Early standards for ALGOL don't even contain recommendations on how to print data.
By contrast, FORTH is all about practical detail.
How do you handle input and output?
You have an interactive shell.
That has nothing to do with the syntax or semantics of the language.
It's part of the implementation of the language. How do you handle calling functions? You have a return stack and a
data stack. Those are details that matter for, say, a compiler. Normally, this level of detail
wouldn't even come up in the language description. C passes arguments on the stack, but you won't
find that in most manuals. More is just taking a different approach. And even while designing
this language around actual problems, it remains high level. This isn't like an assembly language
where each line translates directly into an instruction for the processor. Forth is still abstracted above
that. Moore, in designing this language, is writing a fine line that I find fascinating.
So, how does Forth really factor into this new NRAO job? Well, as is Moore's prerogative,
he didn't want to work in any other language. He explains that NRAO was using Fortran at the time.
He had to correct that.
Since Forth really took its final form at Mahasco,
this was Moore's first attempt to port the system to a new platform.
Mahasco was a Univac shop.
Prior to that, parts of early Forth had been written for the IBM 360. NRAO had a
Honeywall computer. Suffice to say, Moore is dealing with an eclectic milieu. There were a
number of techniques that Moore used during the porting process, including fancy cross-compilation.
However, the biggest change that happened during this port was the implementation of threaded code.
Once again, we reach what many consider a central feature of Forth that has nothing to do with the actual language itself.
Up to this point, Forth had existed as an interpreter.
This means that Forth code was never converted into executable instructions.
Instead, a program sat between your code and the computer and interpreted what your code meant.
At NRAO, more was moving towards a more compiled language, but with some caveats.
The interactive nature means that we aren't looking at a traditional compiler.
Now, a compiler is a more tricky beast to program than an interpreter. A compiler needs to take your
code and transform it, transmogrify it, into a series of instructions that the computer can then
run. Your final output is a pile of binary that can be run directly on the target computer.
No interpretation needed.

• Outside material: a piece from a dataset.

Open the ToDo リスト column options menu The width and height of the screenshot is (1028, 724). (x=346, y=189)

The result is usually a faster program at the expense of more upfront
work. You have to actually build the compiler first, you know.
Compilers can be horrendously complicated beasts. I've tried my hand at a few over the years and always ran into
issues. Your own mileage may vary. The original Fortran compiler even gives us a whiff of this
complexity. That compiler used multiple passes to generate optimized code. There were even entire
phases just dedicated to deciding which processor registers to use for which variables.

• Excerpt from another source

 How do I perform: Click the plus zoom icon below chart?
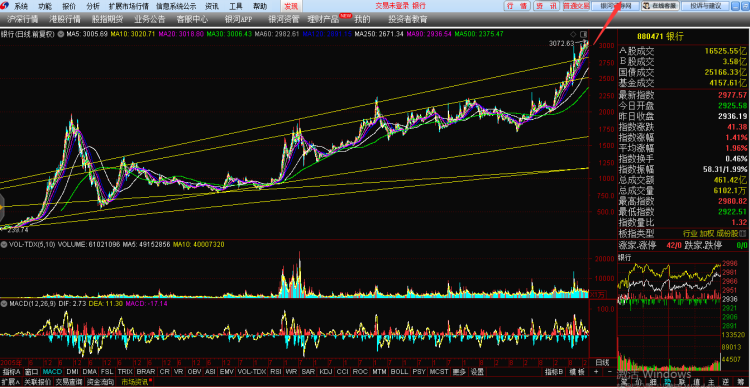[596, 372]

This definitely violates Moore's dictum to keep things simple.
Forth uses a trick to get around a lot of this.
Call it one weird trick that compiler designers hate.
Moore used a technique called indirect threaded code.
It's an intimidating name, to be sure.
The threaded part is the easiest to understand.
Normally, a single expression will compile down into multiple machine instructions.
Something like assignment with a simple math operation might turn into 10 or 12 instructions
in machine code.
Threaded code is different because instead
of taking the direct-to-instruction route, each operation compiles down to a call to some special
function. In practice, this means you first build up a library of these basic primitive functions.
You might have functions for putting data on the stack or popping data from the stack,
You might have functions for putting data on the stack or popping data from the stack,
assigning words, or subtraction.
When the compiler runs into code that, say, pushes to the stack, it just has to make a call to the proper routine.
If you were to look at threaded code as assembly language, then almost every line would start
with the same instruction.
Call.
The indirect part here is a neat sleight of hand that more adds in.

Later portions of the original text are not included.